Given the degree of antagonism that has gripped America as a result of Bush’s policies, neither side is prepared to give an inch this time. A number of American commentators have warned of catastrophic consequences if there is no clear-cut winner. America’s system of electoral colleges is also seen as deeply flawed: people do not elect the president directly; in each state the candidate who is “first past the post” takes all the electoral seats. Colorado, with nine electoral collegeseats, has introduced a proposal to have its seats allocated on the basis of proportional representation. This could lead to legal challenges and the outcome being uncertain for several months.
Regardless of who wins, the US is heading for rough times. The economy is in a tailspin, more than 1.9 million jobs have been lost, and Bush has accumulated a US$2-trillion deficit after starting his presidency with a surplus of US$5 trillion. Iraq is in a mess, but neither candidate has any plan to end the fiasco: Kerry is trying to out-hawk Bush over Iraq in order to appear “tough”. Israel’s crimes are being justified as following from its “right” to defend itself, yet Palestinians have no rights; nor do their lives matter.
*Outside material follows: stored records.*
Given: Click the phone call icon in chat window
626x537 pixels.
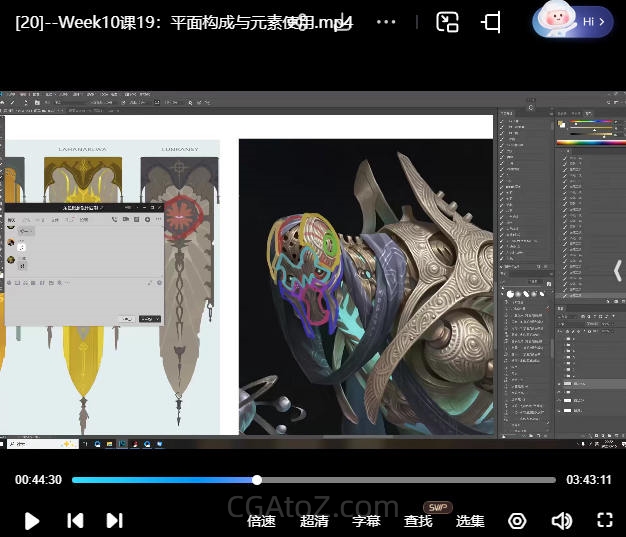Looking at the screenshot, I should (x=113, y=218).
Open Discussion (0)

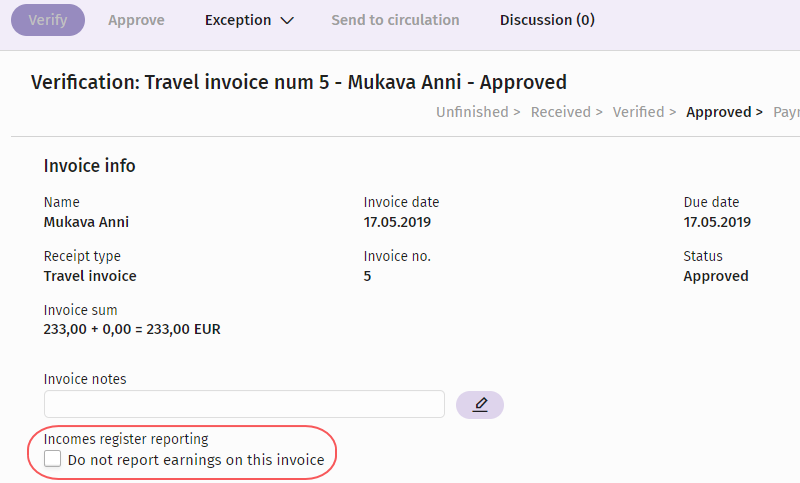pos(547,20)
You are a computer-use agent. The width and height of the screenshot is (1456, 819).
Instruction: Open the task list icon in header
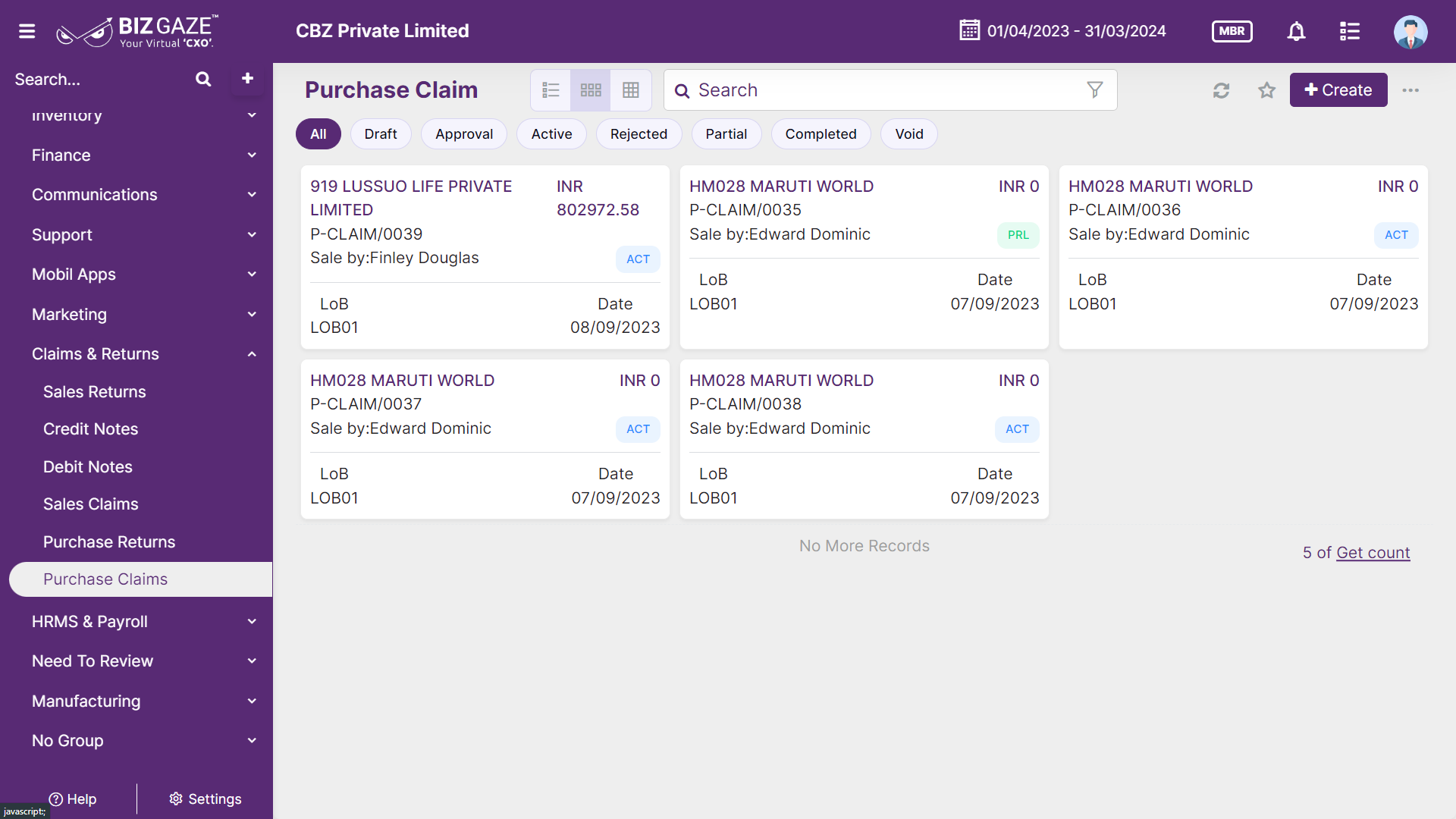pos(1349,31)
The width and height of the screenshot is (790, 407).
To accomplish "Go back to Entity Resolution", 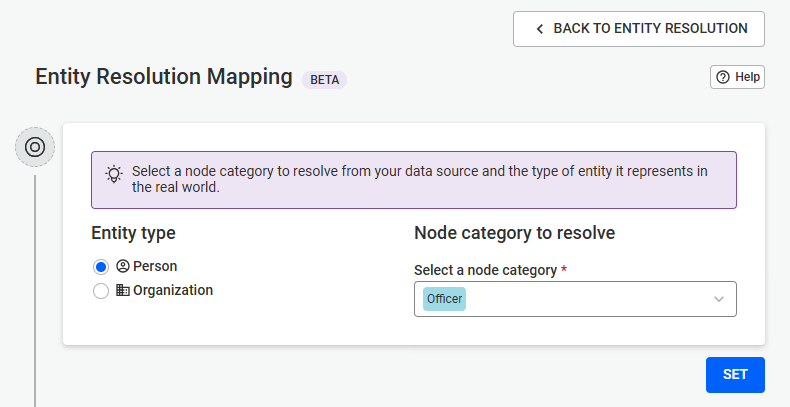I will click(x=639, y=29).
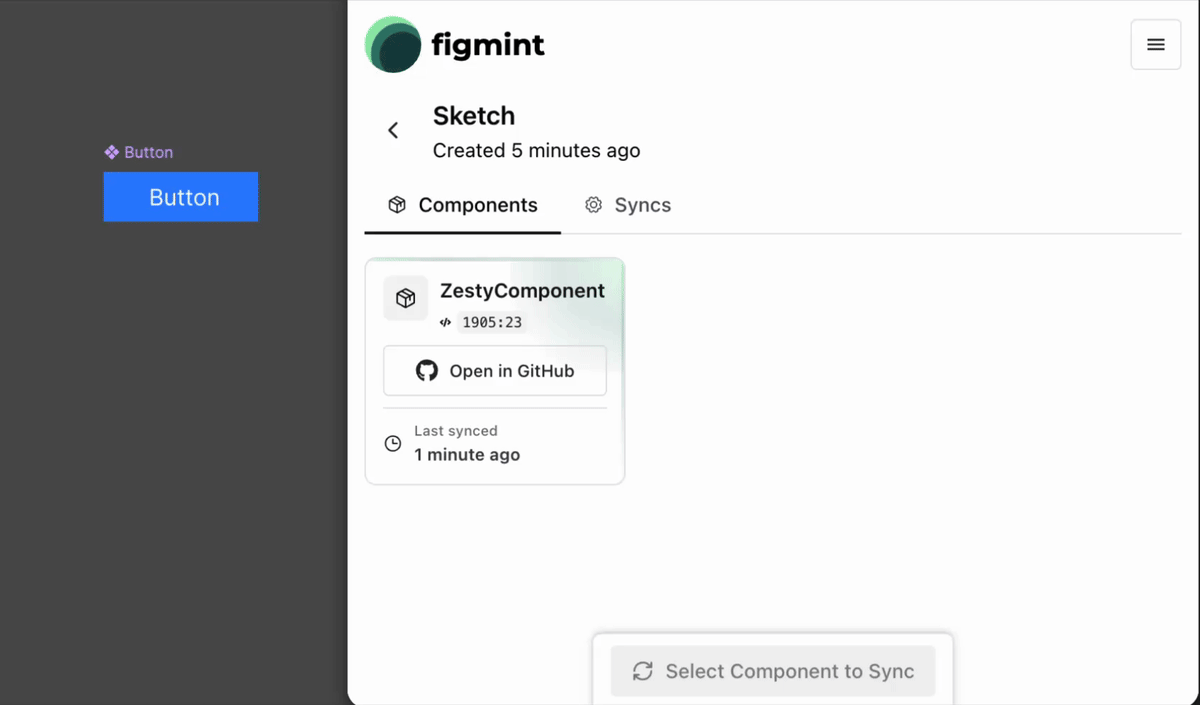The width and height of the screenshot is (1200, 705).
Task: Open the hamburger menu
Action: tap(1155, 44)
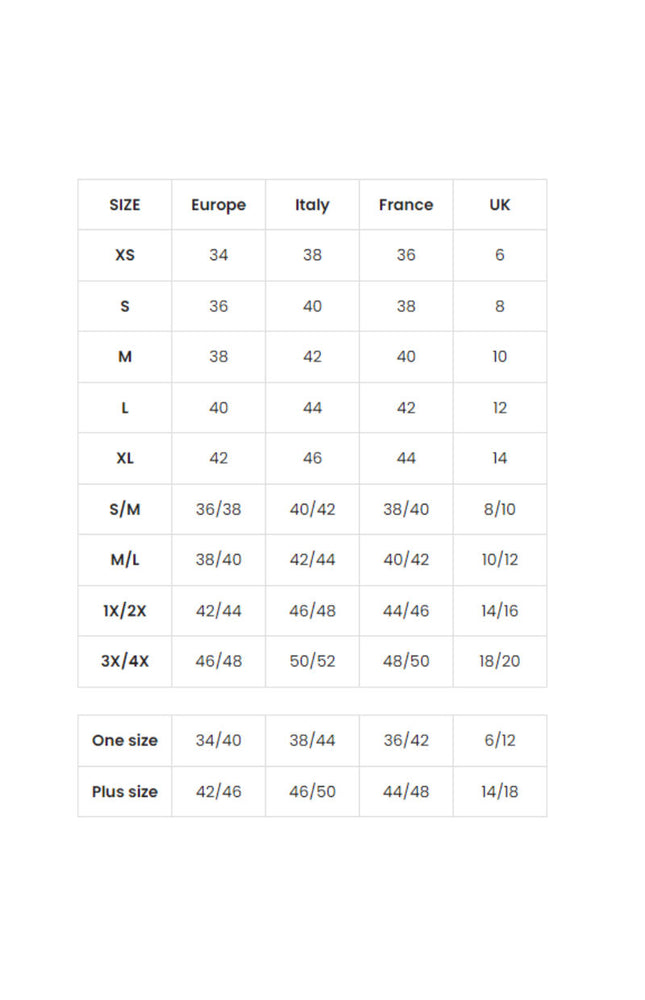The width and height of the screenshot is (645, 1000).
Task: Select the 3X/4X size row label
Action: click(125, 661)
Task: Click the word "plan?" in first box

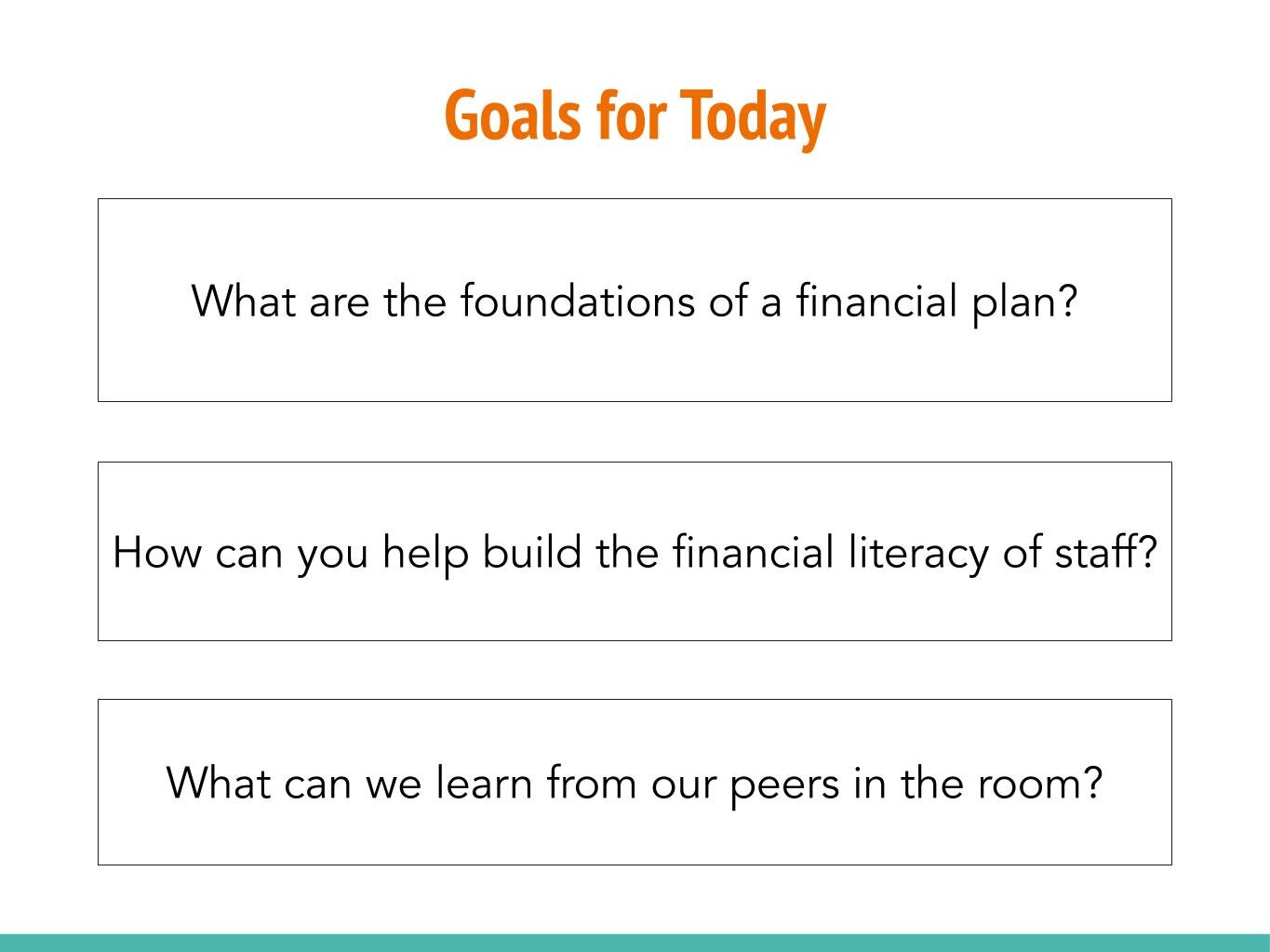Action: click(1024, 302)
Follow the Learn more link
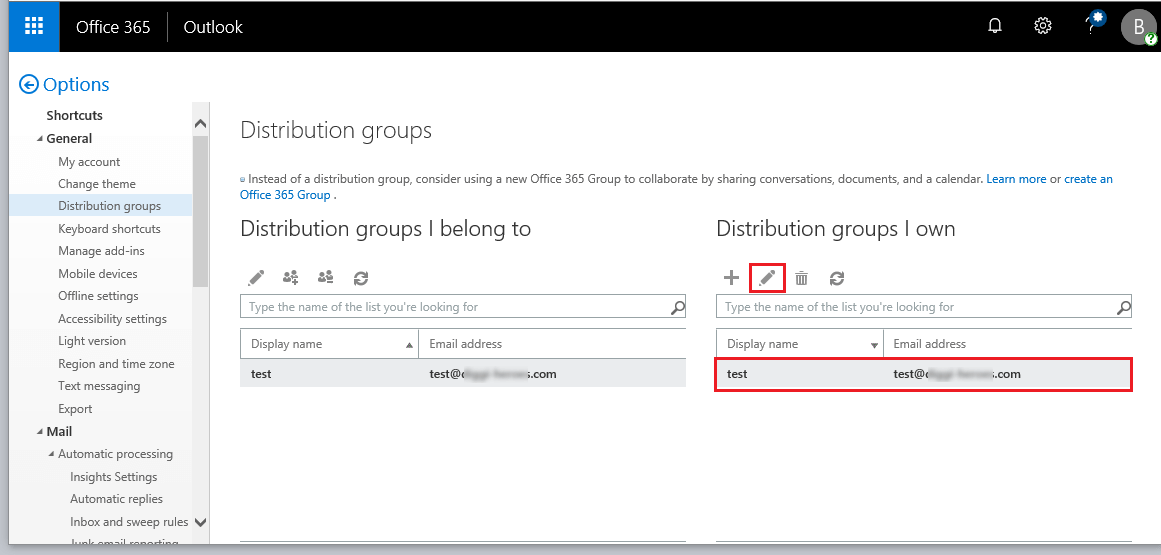 point(1016,179)
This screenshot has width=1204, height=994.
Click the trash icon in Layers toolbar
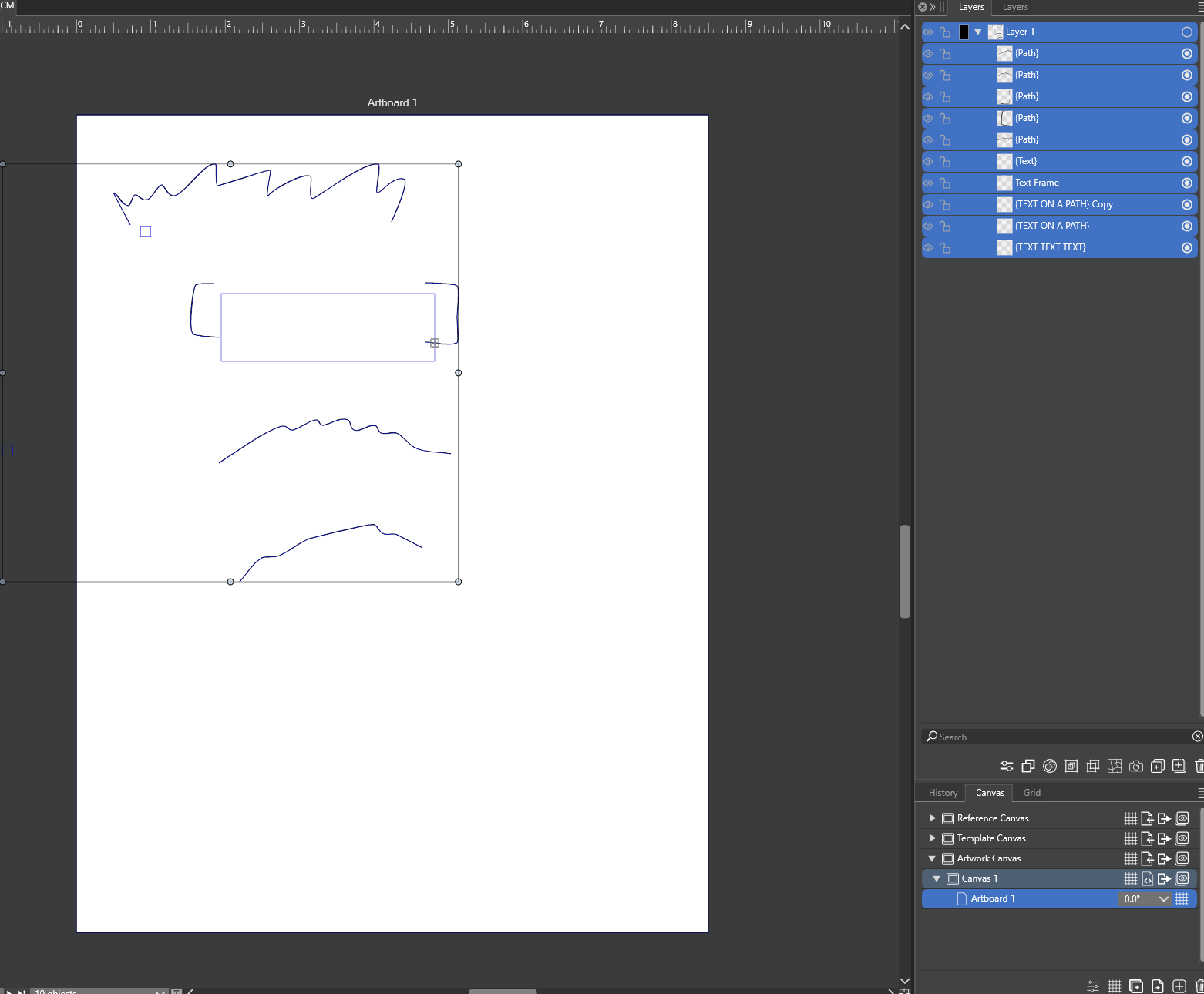click(x=1199, y=766)
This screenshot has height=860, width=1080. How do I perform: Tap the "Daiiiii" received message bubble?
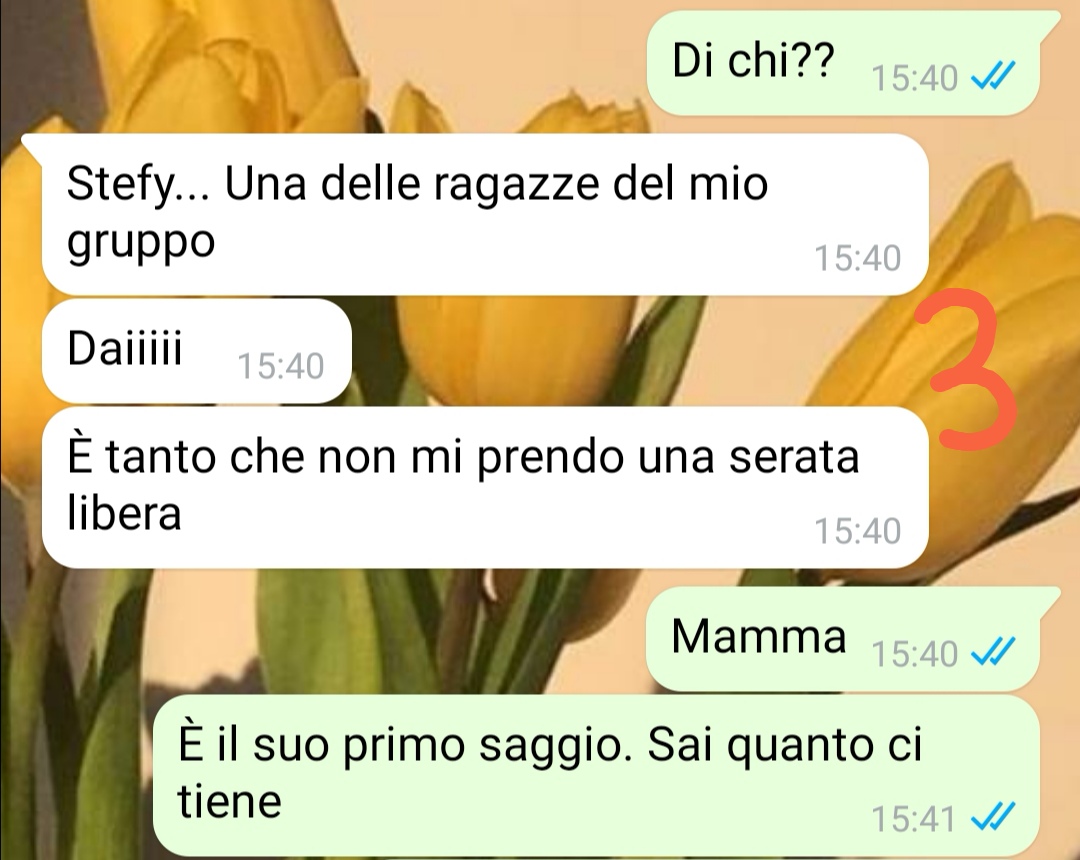click(197, 351)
From October 1 to 15, Israeli forces killed at least 109 Palestinians, including 18 children and a 75-year-old grandmother, because two Israeli girls were killed accidentally when a crude rocket hit their home in an illegal Israeli settlement in Ghazzah on September 29. Israeli tanks smashed Palestinian homes and water pipes, chewed up roads, and uprooted olive trees in and around Jabaliya refugee-camp in Ghazzah. A 13-year-old girl, Iman al-Hams, was shot 20 times when she tried to run away from Israeli soldiers shooting in the area; such behaviour is routine in Occupied Palestine.
If Bush wins, he will claim that his hawkish policies have been endorsed by the American people, and so feel justified in attacking more countries, thereby intensifying hatred for Americans worldwide. Kerry is even more dangerous; he will do exactly what Bush has been doing, but with smiling face. Ultimately, what the US presidential election displays is a deep crisis of democracy itself. The façade is coming apart, and people everywhere are beginning to see it for what it is: a fraud. Only the American people themselves are too naive to realise and understand this.